ARTICLE:

Mullane is suing Barclays over an alleged billing error that the bank refused to correct. He says that Barclays never responded to his demand letter, so he notified the bank in writing that he would invoke his right under the Fair Credit Billing Act to withhold payment until the error was corrected or resolved. He claims that Barclays then retaliated by reporting his account as delinquent to various credit agencies.

Mullane wanted to file a petition for a writ of mandamus with the Eleventh Circuit because Judge Moreno had not yet ruled on his motion for default judgment for Barclays' failure to respond to his complaint. The judge pointed out that the bank had filed a motion to dismiss, which tolled any other deadlines and was still pending.

In its motion to dismiss, Barclays says Mullane previously sued the bank in small claims court in Massachusetts over the same issue and lost. The decision has been appealed to the Massachusetts Supreme Judicial Court.

MATERIAL:
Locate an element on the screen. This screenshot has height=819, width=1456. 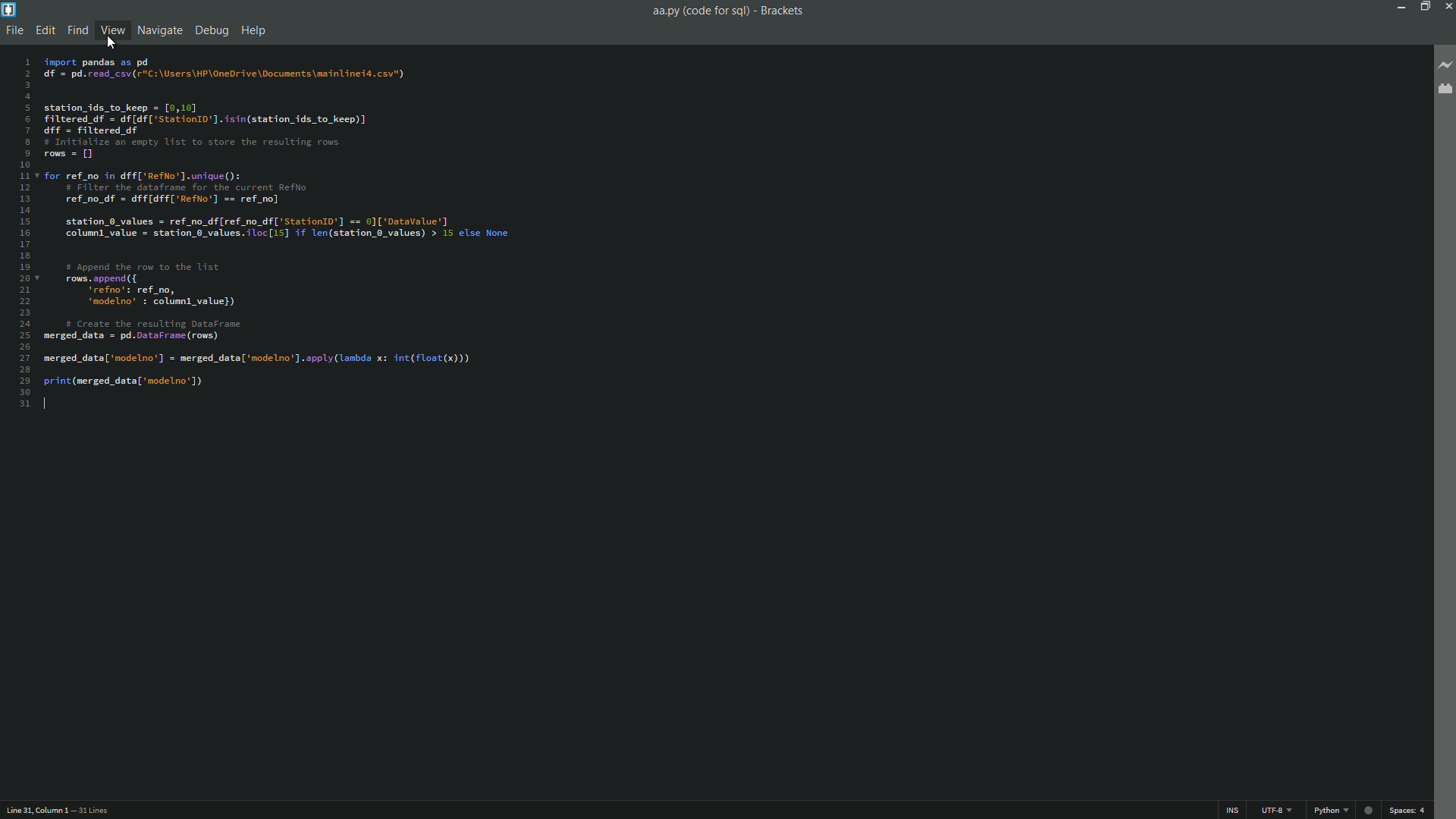
text cursor is located at coordinates (47, 405).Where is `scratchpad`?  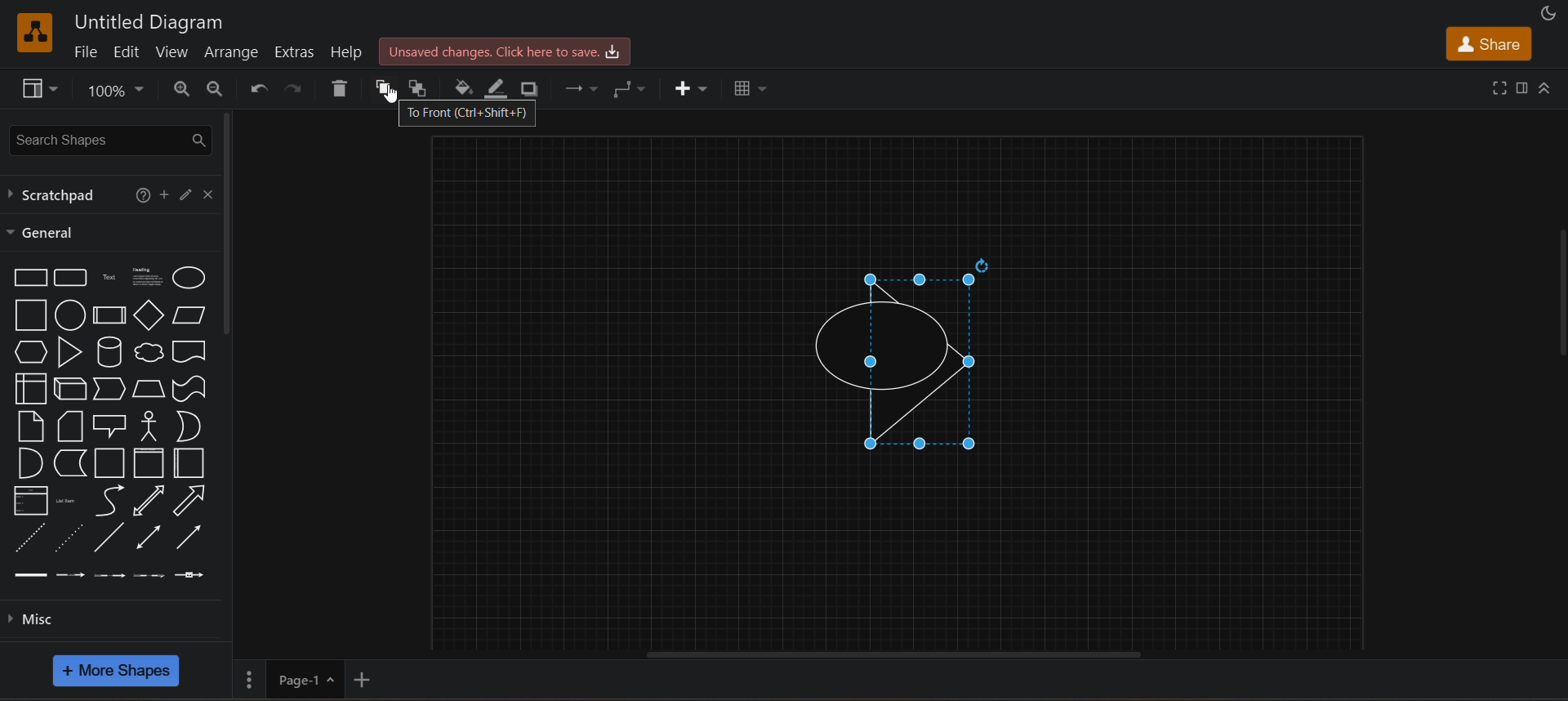 scratchpad is located at coordinates (57, 194).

JOBS:
A. Write out, word for word, the part of the article on Mullane's suit against Barclays that runs from "Mullane is suing" to "various credit agencies.".
B. In the article on Mullane's suit against Barclays, which law did Mullane say gave him the right to withhold payment?
The listing has no part in any of these exercises.

SOLVED PROBLEMS:
A.
Mullane is suing Barclays over an alleged billing error that the bank refused to correct. He says that Barclays never responded to his demand letter, so he notified the bank in writing that he would invoke his right under the Fair Credit Billing Act to withhold payment until the error was corrected or resolved. He claims that Barclays then retaliated by reporting his account as delinquent to various credit agencies.

B. The Fair Credit Billing Act.